To resolve these issues, LSA junior Sharif-Ahmed Krabti and members of the campaign proposed several solutions. One was to ask the state to equalize funding for all three campuses. Another was to encourage the University’s Diversity, Equity and Inclusion initiative to donate funding to the other campuses, seeing that out of the $85 million funneled into the program over the past few years, none of the money was dedicated toward Dearborn or Flint, according to Krabti.

“I think there’s a duty for Ann Arbor students here on this campus who are closest to the administration to really speak up the loudest about this issue,” Krabti said.

When asked about what suggestions the Assembly had to promote equality across all three campuses, LSA freshman Sujin Kim, CSG Ethics Committee chair, responded by encouraging the group to spread awareness of these disparities among the student body.

“So, telling people what the actual deal is, because people are just operating entirely off of assumption, or at least I’ll just speak for myself because I was operating entirely off of assumption, so getting information out … and telling people what the deal is would be your good first step,” Kim said.

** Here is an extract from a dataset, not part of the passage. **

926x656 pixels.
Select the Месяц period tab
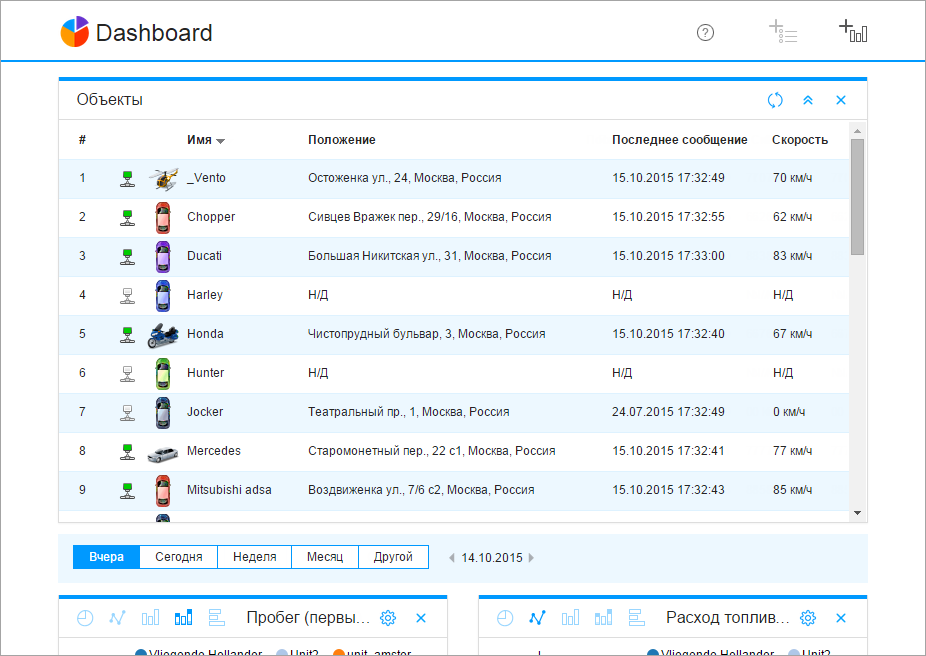[324, 557]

Further along in the community concerns portion of the meeting, John Meluso, guest speaker and engineering doctoral student, described his disapproval with students’ chants to the Michigan Marching Band’s song “Temptation.” After attending a football game last year, he felt upset upon hearing the line, “You suck, bitch,” claiming the chant made community members feel unsafe.

“I want to make sure that it’s clear that that kind of language in such a public form is not acceptable,” Meluso said. “I’ve spoken to more than a dozen people from minority backgrounds … and they’ve all communicated to me that they feel unsafe in an environment like that, that it doesn’t reflect well on the University, and that they would like to see change in that.”

He said he is proposing to keep the tune of “Temptation” and encourages the marching band to continue to play it as it upholds tradition, but would like to change the lyrics that currently go along with the song.